Confederate “Heritage” Month 2024, April 18: Black Abolitionists in the 1830s

George Levesque in 1970 wrote about the neglect of the roles of Black Abolitionists even in mainstream, non-Lost-Cause histories. He focuses particular on the active movement in the 1830s. He cites an example from historian David Donald in a 1956 essay:
Donald does not give us his definition of leadership, but since his leadership category is presumably not limited to those who held office in antislavery organizations, it is remarkable that he could find but three Negroes in the ranks of the leaders in the decade of the thirties. When the American Anti-Slavery Society was organized in 1833, three of the sixty-three delegates were blacks; the Massachusetts Anti-Slavery Society, successor in 1834 to the New England Anti-Slavery Society, elected James G. Barbadoes and Joshua Easton, both Negroes, to its board of counselors. Not only is Donald silent on the participation of colored men and women in the formation of new national societies, but he ignores the fact that Negroes were abolition-minded, having formed Negro antislavery societies in the 1820s and early 1830s in many Northern states. More perplexing yet is Donald's seeming belief that workers on the underground railroad (whites as well as blacks) were not abolitionists. (1)
Fortunately, mainstream historians for decades have been much more willing to recognize the importance of African-American Abolitionists like David Walker, Harriet Tubman (2), and Frederick Douglass.



Levesque was concerned that the focus of white Abolitionists not only presented a distorted picture by ignoring their work and significance but also buying into a conservative stereotype of them as starry-eyed, impractical idealists and/or fanatics. That stereotype, of course, was one slaveowners in the 1930s preferred and one that became part of Lost Cause lore.

Not only had white Abolitionists used religious language and arguments against slavery. Levesque also noted that slaves tended to be Baptists or Methodists:
lt seems more than warrantable, then, to hypothesize that the influence of revivalism in radicalizing the antislavery crusade was more pervasive among black abolitionists than among their white counterparts in the movement.
He also notes that Northern Abolitionists were more likely to take a conservative approach of gradual emancipation, while slaves and free blacks wanted their freedom sooner rather than later. And by the 1830s, freedom “later” in the minds of slaveowners meant freedom never.

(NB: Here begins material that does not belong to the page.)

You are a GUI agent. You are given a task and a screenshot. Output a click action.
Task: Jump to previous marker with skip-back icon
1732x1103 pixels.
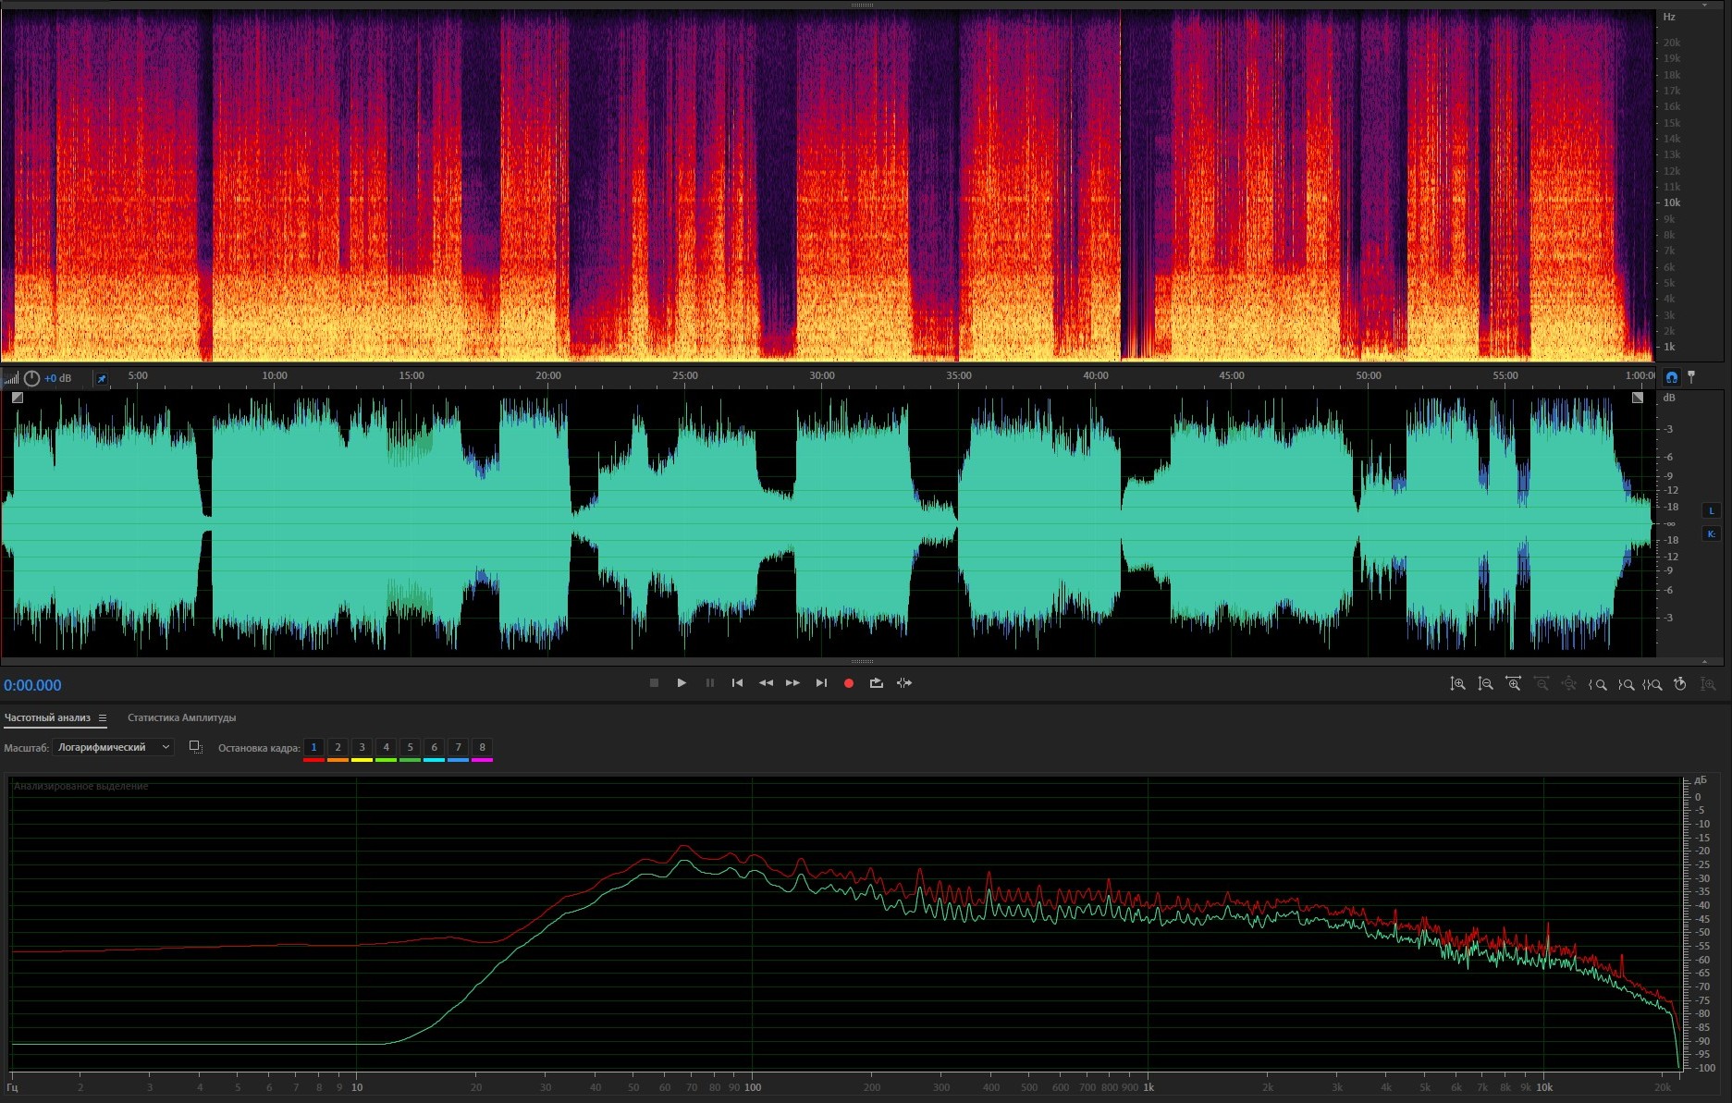[x=737, y=683]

In this connection he makes a point having to do with a contradiction in the liberal values that framed American understanding of society and government.
A more persuasive factor [than a belief in gradual progress] explaining the overwhelming conservatism of Americans on the question of immediatism is that the doctrine "challenged the northern hierarchy of values. To many, · a direct assault on slavery meant a direct assault on private property and the Union as well." [Quote from Martin Duberman]

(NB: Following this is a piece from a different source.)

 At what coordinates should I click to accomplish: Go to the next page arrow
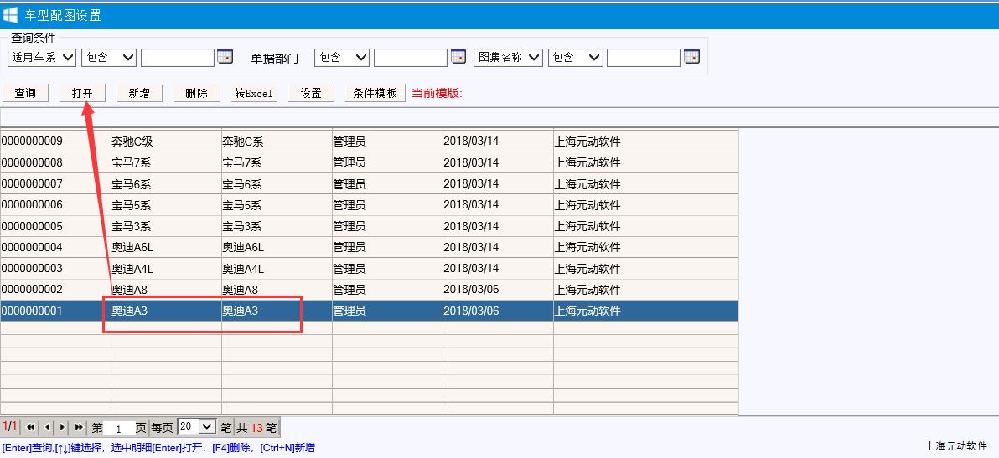[63, 427]
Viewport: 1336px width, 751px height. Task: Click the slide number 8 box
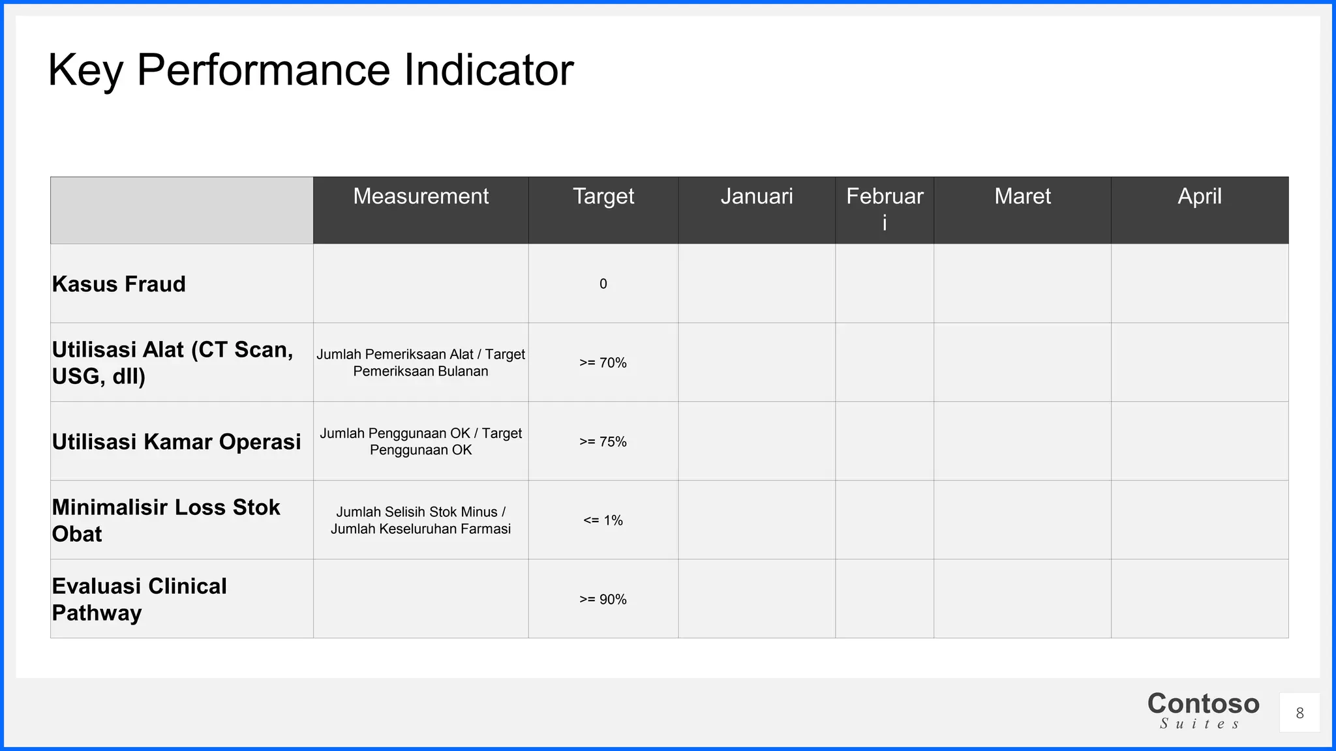point(1299,713)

As heirs of the Lockean tradition [John Locke justified slavery (3)], Americans believed almost without reservation-that the sanctity of private property constituted the essential cornerstone for all other liberties. And the fear that this belief - held tenaciously by [white] southerners as well as [white] northerners - might very well eventuate in the breakup of the union was "no less real for being in part irrational" [Duberman].
Levesque concludes with the observation, “lt is indeed high time that we repossess the important historical truth that black abolitionists in the Age of Jackson were the catalysts behind the radicalization of American abolitionism.”

And that was a good thing in that context! Because the slaveowners were prepared to destroy the United States rather than allow for a peaceful end to the institution of slavery.

Notes:

(1) George A. Levesque (1970): Black Abolitionists in the Age of Jackson: Catalysts in the Radicalization of American Abolitionism. Journal of Black Studies 1:2, 187-201.

(2) Harriet Tubman's Ballad-Woody Guthrie-HBO Harriet Tubman Movie. Official Veronika Jackson YouTube channel 04/22/2016. <https://youtu.be/02xq6J4yJXY?si=THhASGH7-P6HrHFA> (Accessed: 2024-18-04).

(3) Farr, James (2008): Locke, Natural Law, and New World Slavery. Political Theory 36:4, 495-522. <https://www.jstor.org/stable/20452649> “There is glaring contradiction between mandate of absolute power [in his writing on colonial slavery] and Locke's principles regarding just-war and natural law. All this makes Locke if not a mystery at least a very difficult figure to understand. How could Locke - a philosopher of such judgment and criticism and reflection - live with such contradiction and be so guilty of ‘immoral evasion’ [John Dunn] of the consequences of his labors taken as a whole? But he did. A kink in his head, he partook of the madness of American slavery."